CREATE EVENT SESSION [TempTableCreation] ON SERVER 
ADD EVENT sqlserver.object_created
(
  ACTION 
  (
    -- you may not need all of these columns
    sqlserver.session_nt_username,
    sqlserver.server_principal_name,
    sqlserver.session_id,
    sqlserver.client_app_name,
    sqlserver.client_hostname,
    sqlserver.sql_text
  )
  WHERE 
  (
    sqlserver.like_i_sql_unicode_string([object_name], N'#%')
    AND ddl_phase = 1   -- just capture COMMIT, not BEGIN
  )
)
ADD TARGET package0.asynchronous_file_target
(
  SET FILENAME = 'c:\temp\TempTableCreation.xel',
  -- you may want to set different limits depending on
  -- temp table creation rate and available disk space
      MAX_FILE_SIZE = 32768,
      MAX_ROLLOVER_FILES = 10
)
WITH 
(
  -- if temp table creation rate is high, consider
  -- ALLOW_SINGLE/MULTIPLE_EVENT_LOSS instead
  EVENT_RETENTION_MODE = NO_EVENT_LOSS
);
GO
ALTER EVENT SESSION [TempTableCreation] ON SERVER STATE = START;

You may be able to do something similar in 2008 and 2008 R2, but I know there are some subtle differences to what is available, and I did not test it after getting this error right off the bat:

Msg 25623, Level 16, State 1, Line 1
The event name, "sqlserver.object_created", is invalid, or the object could not be found

Analyzing the data

Pulling the information from the file target is a little more cumbersome than with the default trace, mostly because it is all stored as XML (well, to be pedantic, it is XML presented as NVARCHAR). Here is a query I whipped up to return information similar to the second query above against the default trace. One important thing to note is that Extended Events stores its data in UTC, so if your server is set to another time zone, you will need to adjust so that the create_date in sys.objects is compared as if it were UTC. (The timestamps are set to match because object_id values can be recycled. I assume here that a two second window is sufficient to filter out any recycled values.)

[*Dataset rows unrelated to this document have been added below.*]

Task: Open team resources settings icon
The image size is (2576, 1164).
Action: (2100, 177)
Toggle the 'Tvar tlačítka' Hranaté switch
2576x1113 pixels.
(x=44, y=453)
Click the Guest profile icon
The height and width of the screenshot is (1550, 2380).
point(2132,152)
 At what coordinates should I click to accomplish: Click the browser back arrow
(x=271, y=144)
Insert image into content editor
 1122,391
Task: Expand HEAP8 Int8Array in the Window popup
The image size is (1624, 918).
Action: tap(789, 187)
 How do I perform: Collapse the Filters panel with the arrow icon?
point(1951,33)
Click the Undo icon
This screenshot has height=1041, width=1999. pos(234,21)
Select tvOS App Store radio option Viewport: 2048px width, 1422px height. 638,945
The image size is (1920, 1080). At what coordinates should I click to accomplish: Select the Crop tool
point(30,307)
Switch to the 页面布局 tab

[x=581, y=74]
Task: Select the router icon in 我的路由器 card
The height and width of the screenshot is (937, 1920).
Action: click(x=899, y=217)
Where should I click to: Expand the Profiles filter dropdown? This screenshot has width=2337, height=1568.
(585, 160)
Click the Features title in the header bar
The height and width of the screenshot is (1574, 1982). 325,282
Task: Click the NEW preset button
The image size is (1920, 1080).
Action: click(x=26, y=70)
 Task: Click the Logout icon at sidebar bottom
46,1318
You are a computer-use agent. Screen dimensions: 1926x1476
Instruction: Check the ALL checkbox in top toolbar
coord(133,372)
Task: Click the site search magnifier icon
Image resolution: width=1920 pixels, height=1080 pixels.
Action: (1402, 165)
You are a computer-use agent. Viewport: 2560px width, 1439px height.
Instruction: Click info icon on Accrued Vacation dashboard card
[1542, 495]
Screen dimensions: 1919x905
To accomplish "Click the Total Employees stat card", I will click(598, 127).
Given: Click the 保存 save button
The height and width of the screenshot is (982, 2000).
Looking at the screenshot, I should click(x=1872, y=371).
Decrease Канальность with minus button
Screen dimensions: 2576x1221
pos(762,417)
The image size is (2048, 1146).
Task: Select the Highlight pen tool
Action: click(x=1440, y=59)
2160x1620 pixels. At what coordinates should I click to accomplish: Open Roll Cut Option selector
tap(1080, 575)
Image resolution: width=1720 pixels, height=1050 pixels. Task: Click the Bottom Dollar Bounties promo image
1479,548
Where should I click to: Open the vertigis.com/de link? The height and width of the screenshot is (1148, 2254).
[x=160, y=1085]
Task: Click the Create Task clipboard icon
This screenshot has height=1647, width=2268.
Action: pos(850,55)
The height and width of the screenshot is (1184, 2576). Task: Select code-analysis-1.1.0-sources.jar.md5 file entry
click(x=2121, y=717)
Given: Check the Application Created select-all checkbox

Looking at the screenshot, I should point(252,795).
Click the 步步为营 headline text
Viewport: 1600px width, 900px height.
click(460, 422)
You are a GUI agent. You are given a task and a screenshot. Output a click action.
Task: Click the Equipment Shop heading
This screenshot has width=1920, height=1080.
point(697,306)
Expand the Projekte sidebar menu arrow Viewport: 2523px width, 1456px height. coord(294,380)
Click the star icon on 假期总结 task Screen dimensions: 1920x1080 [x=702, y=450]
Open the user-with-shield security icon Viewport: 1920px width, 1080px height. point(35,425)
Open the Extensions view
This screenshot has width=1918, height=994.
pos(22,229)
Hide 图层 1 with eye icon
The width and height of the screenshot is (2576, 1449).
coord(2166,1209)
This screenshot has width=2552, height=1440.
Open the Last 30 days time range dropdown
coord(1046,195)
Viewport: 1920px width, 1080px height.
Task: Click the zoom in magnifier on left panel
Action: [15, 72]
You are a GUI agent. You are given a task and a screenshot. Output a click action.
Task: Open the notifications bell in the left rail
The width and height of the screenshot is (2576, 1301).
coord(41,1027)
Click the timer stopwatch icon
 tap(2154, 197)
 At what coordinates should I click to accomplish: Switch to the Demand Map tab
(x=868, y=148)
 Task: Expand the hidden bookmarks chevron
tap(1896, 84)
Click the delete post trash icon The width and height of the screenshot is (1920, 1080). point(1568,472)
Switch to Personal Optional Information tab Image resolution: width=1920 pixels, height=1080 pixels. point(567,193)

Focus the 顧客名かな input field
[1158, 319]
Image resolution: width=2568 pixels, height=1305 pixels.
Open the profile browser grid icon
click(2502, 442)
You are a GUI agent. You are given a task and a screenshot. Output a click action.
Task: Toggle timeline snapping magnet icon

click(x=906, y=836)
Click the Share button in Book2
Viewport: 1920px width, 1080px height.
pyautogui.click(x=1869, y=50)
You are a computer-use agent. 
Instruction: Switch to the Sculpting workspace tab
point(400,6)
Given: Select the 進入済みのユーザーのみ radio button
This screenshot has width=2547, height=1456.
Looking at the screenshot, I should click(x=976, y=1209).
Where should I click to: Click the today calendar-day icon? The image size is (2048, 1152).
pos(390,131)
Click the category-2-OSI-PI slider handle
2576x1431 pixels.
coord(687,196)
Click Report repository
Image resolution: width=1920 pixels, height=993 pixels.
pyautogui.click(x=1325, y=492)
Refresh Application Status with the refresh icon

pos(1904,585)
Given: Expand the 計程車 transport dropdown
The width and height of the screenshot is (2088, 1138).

DECLARE @delta INT = DATEDIFF(MINUTE, SYSUTCDATETIME(), SYSDATETIME());

;WITH xe AS
(
  SELECT 
    [obj_name]  = xe.d.value(N'(event/data[@name="object_name"]/value)[1]',N'sysname'),
    [object_id] = xe.d.value(N'(event/data[@name="object_id"]/value)[1]',N'int'),
    [timestamp] = DATEADD(MINUTE, @delta, xe.d.value(N'(event/@timestamp)[1]',N'datetime2')),
    SPID        = xe.d.value(N'(event/action[@name="session_id"]/value)[1]',N'int'),
    NTUserName  = xe.d.value(N'(event/action[@name="session_nt_username"]/value)[1]',N'sysname'),
    SQLLogin    = xe.d.value(N'(event/action[@name="server_principal_name"]/value)[1]',N'sysname'),
    HostName    = xe.d.value(N'(event/action[@name="client_hostname"]/value)[1]',N'sysname'),
    AppName     = xe.d.value(N'(event/action[@name="client_app_name"]/value)[1]',N'nvarchar(max)'),
    SQLBatch    = xe.d.value(N'(event/action[@name="sql_text"]/value)[1]',N'nvarchar(max)')
 FROM 
    sys.fn_xe_file_target_read_file(N'C:\temp\TempTableCreation*.xel',NULL,NULL,NULL) AS ft
    CROSS APPLY (SELECT CONVERT(XML, ft.event_data)) AS xe(d)
) 
SELECT 
  DefinedName         = xe.obj_name,
  GeneratedName       = o.name,
  o.[object_id],
  xe.[timestamp],
  o.create_date,
  xe.SPID,
  xe.NTUserName,
  xe.SQLLogin, 
  xe.HostName,
  ApplicationName     = xe.AppName,
  TextData            = xe.SQLBatch,
  row_count           = x.rc,
  reserved_page_count = x.rpc
FROM xe
INNER JOIN tempdb.sys.objects AS o
ON o.[object_id] = xe.[object_id]
AND o.create_date >= DATEADD(SECOND, -2, xe.[timestamp])
AND o.create_date <= DATEADD(SECOND,  2, xe.[timestamp])
INNER JOIN
(
  SELECT 
    [object_id],
    rc  = SUM(CASE WHEN index_id IN (0,1) THEN row_count END), 
    rpc = SUM(reserved_page_count)
  FROM tempdb.sys.dm_db_partition_stats
  GROUP BY [object_id]
) AS x
ON o.[object_id] = x.[object_id];

Of course this will only return space and other information for #temp tables that still exist. If you want to see all #temp table creations still available in the file target, even if they don't exist now, simply change both instances of INNER JOIN to LEFT OUTER JOIN.